It was a small commercial building converted to residential use, with an artist’s loft taking up each of its five stories. The sculptor on the ground floor lived with his wife in Park Slope, and, according to Maggie, used his space on Crosby Street only for work. “He makes these massive hulking statues,” she had told him, “humanoid, but just barely, and they weigh a ton, so it’s good he’s on the ground floor. It takes him forever to finish a piece, but he never sells anything, so it doesn’t matter.”
“He never sells anything?”
“I was a painter for years,” she’d said, “and I never sold anything. You don’t have to sell to be an artist. In fact it’s probably easier if you don’t.”
There was a painter on the third floor, another painter on the fourth. Keller didn’t know what their work looked like, or if they ever sold any of it. He knew that Maggie occupied the top floor, and that the architect on the second floor was somewhere in Europe and wouldn’t be back for months.

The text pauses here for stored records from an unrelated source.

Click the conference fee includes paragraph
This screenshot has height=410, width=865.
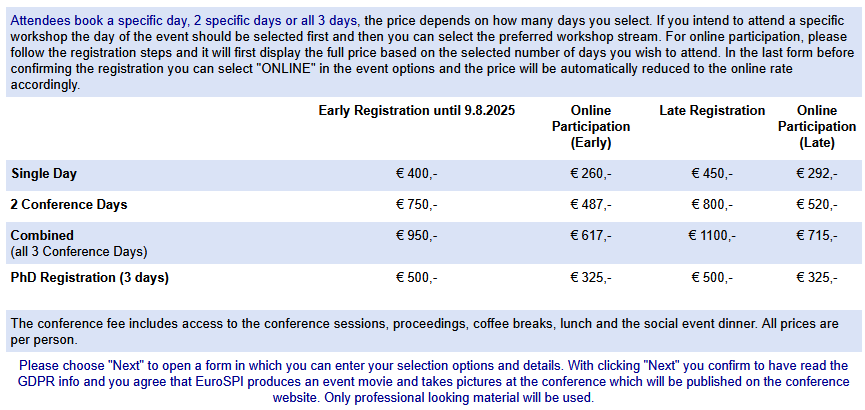425,332
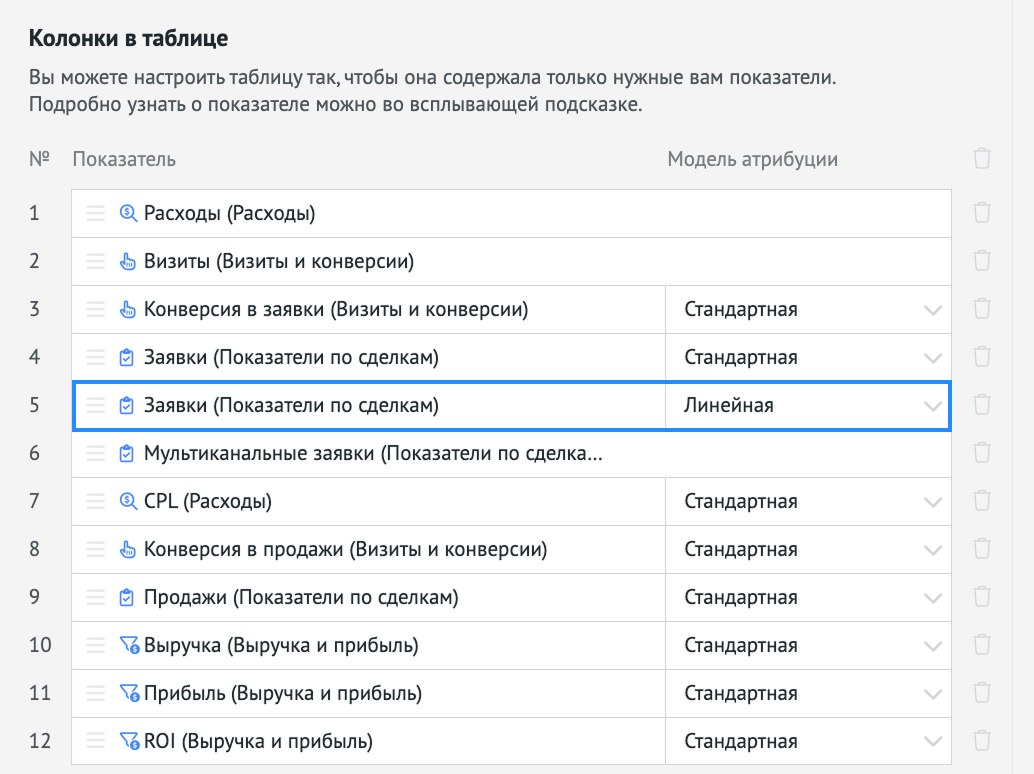
Task: Delete the Мультиканальные заявки row
Action: point(982,453)
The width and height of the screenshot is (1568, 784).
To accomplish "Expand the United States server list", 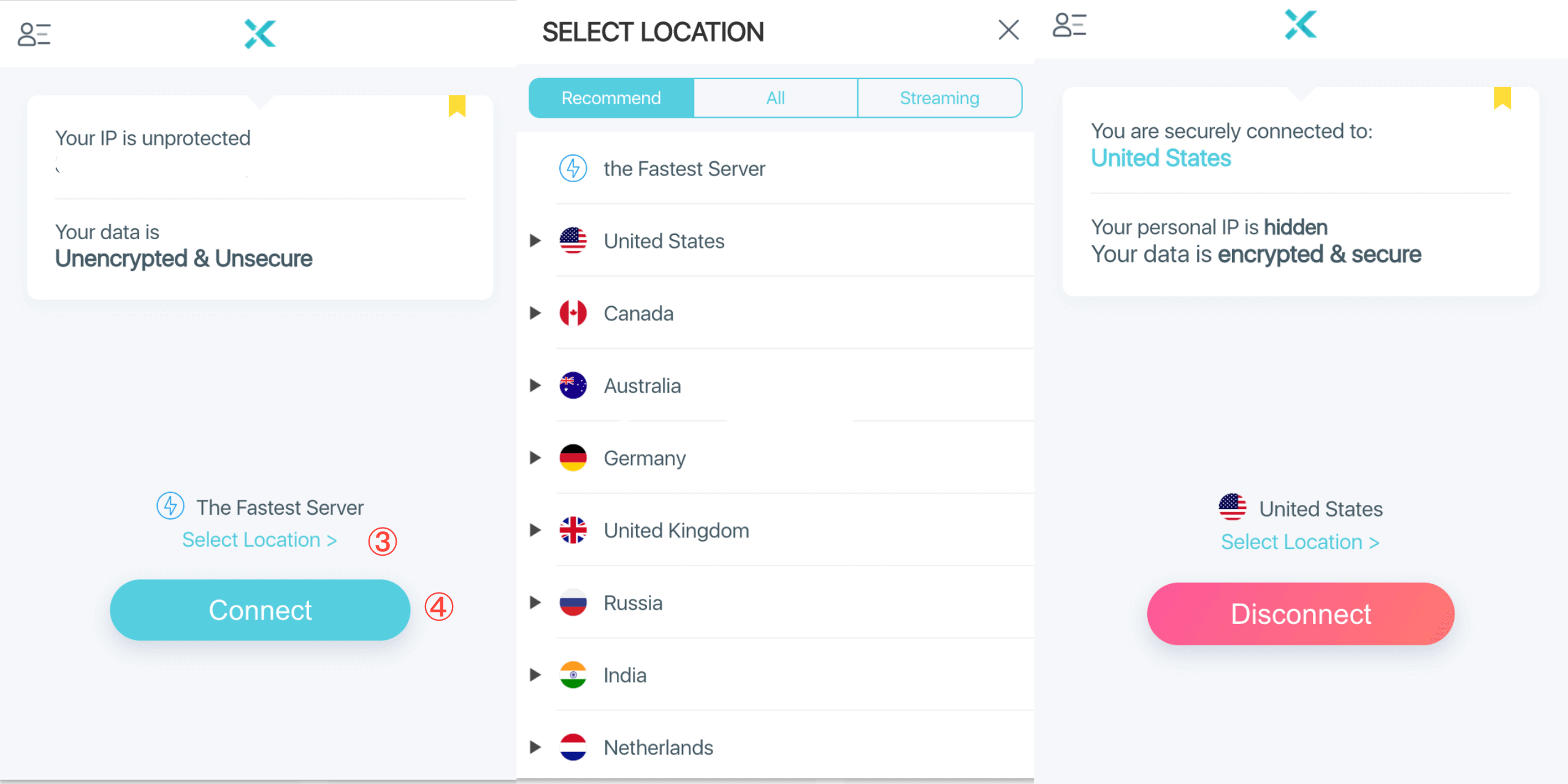I will (535, 240).
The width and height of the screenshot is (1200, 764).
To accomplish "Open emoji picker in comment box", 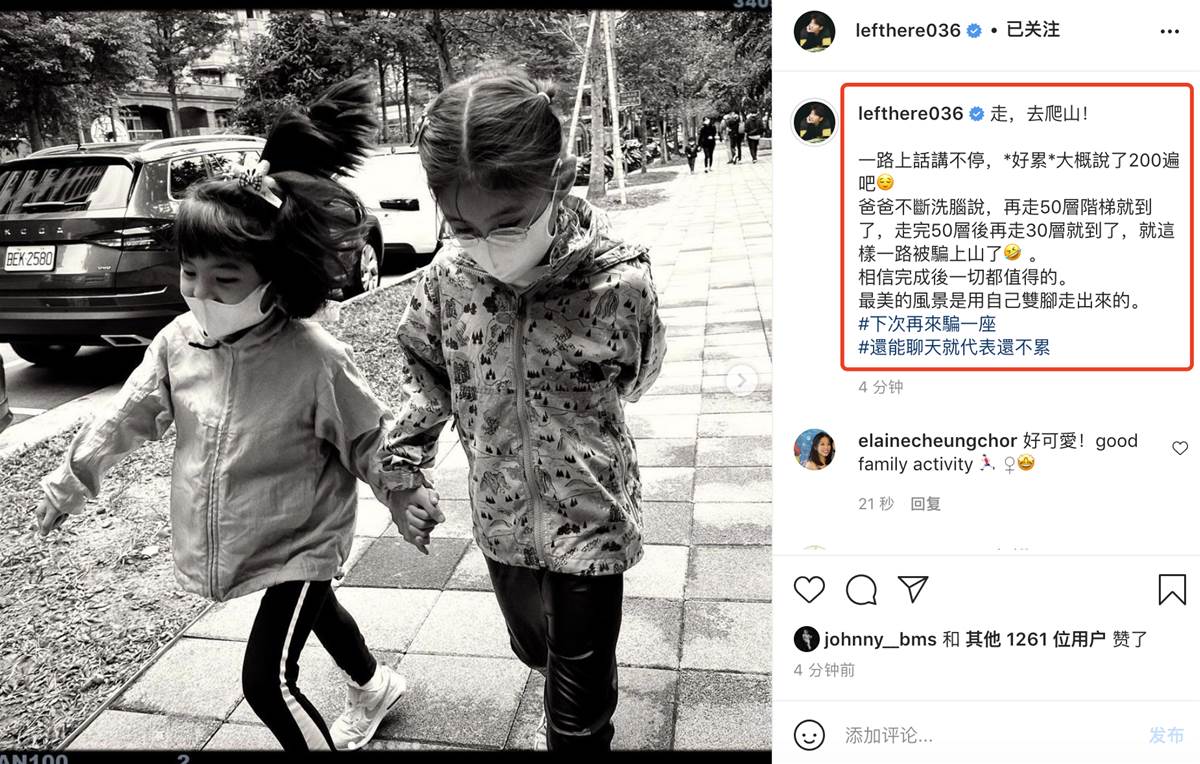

Keller used the new keys, opened the new locks, and stepped into an enormous white room. The floor was white, as the locksmith had told him, and so were the walls and the ceiling, along with the built-in desk and the built-in bookshelves. There were windows at either end of the loft. The ones at the rear were painted white, glass and all, while the ones in the front were out of sight behind white shutters.
With the track lighting on, the whiteness of the room was enough to give you a headache. Keller turned the lights off, and the room was plunged into darkness. He tried opening one of the shutters a few inches, letting in a little daylight, and that was better.
There was furniture, he discovered, although he could see how the locksmith had missed it. White cubes, some of them topped with white cushions, served as chairs, and a big white box on one wall held a Murphy bed. Some of the cube chairs were permanently installed, but others were movable, and he carried one over to the front window, cushion and all, and sat on it.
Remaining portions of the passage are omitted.